The Commission’s neighborhood czar Olivér Várhelyi announced that the College of Europe — the training ground for aspiring Eurocrats — will open a new campus in Tirana, Albania, in a sign that the Balkan country is edging closer toward EU membership. This move is seen by regional experts as an attempt by the bloc to increase its soft power in a key geopolitical region.

Albania is an EU candidate country and is in the process of aligning with the EU’s rules and carrying out reforms to meet the bloc’s accession criteria.

The new campus will be funded by the Commission and applications for students will open in September 2023, according to Várhelyi.
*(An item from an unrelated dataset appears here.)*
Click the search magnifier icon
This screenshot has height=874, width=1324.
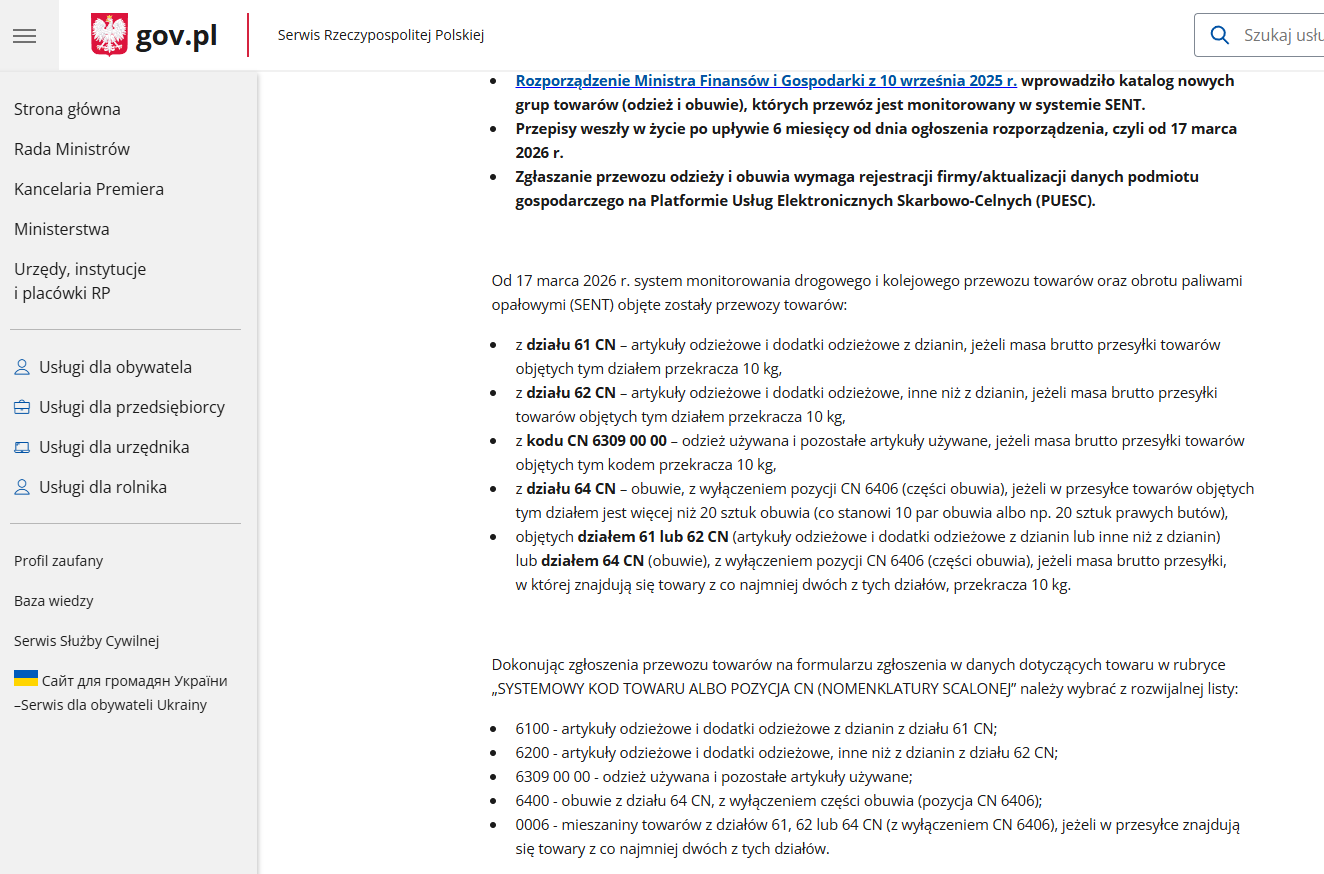tap(1219, 35)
He added: “The only thing we need now is a building, a nice site [for the college].”

Albania’s Prime Minister Edi Rama hailed the news as a “great gift” and something “exceptionally important and significant for us” in a joint news conference in Tirana with the EU’s foreign policy chief Josep Borrell and Várhelyi.

“After the Bruges college opened a campus in Poland in the 1990s to support those countries becoming members of the European Union, it is now going to open a campus in Albania,’’ said Rama, a reference to the opening of a second college campus in Natolin, Poland, in 1992 as the region committed to European integration after the fall of communism.
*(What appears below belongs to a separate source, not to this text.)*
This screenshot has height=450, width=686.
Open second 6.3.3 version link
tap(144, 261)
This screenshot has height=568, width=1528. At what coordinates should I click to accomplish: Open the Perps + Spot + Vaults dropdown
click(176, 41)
The symbolic meaning of the Tirana move was not lost on Várhelyi, who described it as a “clear signal that [Albania’s] accession is around the corner, this is how it happened in Poland.”
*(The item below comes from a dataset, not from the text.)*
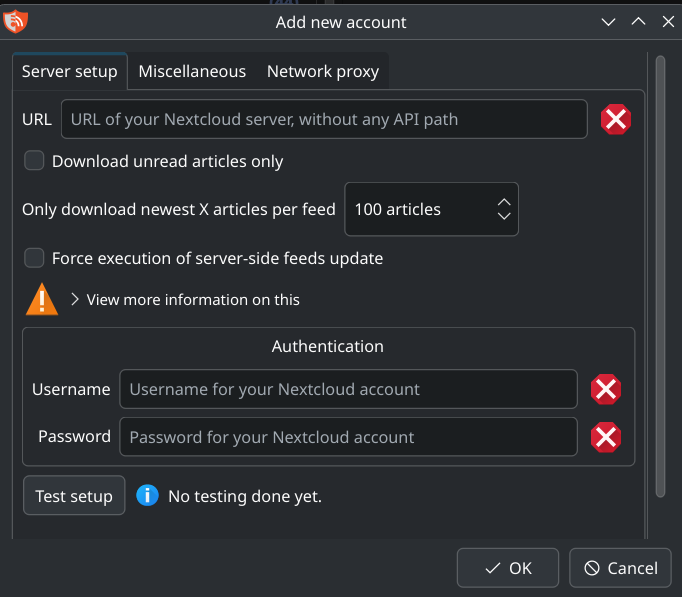Click the red error icon next to Username
The width and height of the screenshot is (682, 597).
(x=606, y=389)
In a written statement to POLITICO, the Rector of the College of Europe — and former EU foreign policy chief — Federica Mogherini “welcomed the announced intention of the Commission to finance a new College of Europe campus in Tirana.”

She added: “We are starting the preliminary work in view of submitting a detailed proposal.”

The presidents of the European Commission and European Council — Ursula von der Leyen and Charles Michel — backed Albania’s calls to set up a new campus during an EU leaders’ summit in Tirana last December.

Rama on Thursday declined to set a firm deadline for Albania’s EU entry but indicated that his country might join the club “within the next decade,” something he admitted would have been considered unthinkable until a few years ago.

The university is the most represented alma mater among the EU’s civil servants, according to a POLITICO ranking, and its alumni include current Commissioner Margaritīs Schinas as well as the former prime ministers of Denmark and Finland, Helle Thorning-Schmidt and Alexander Stubb.

The university is partly funded by the EU and other national governments, according to its own records.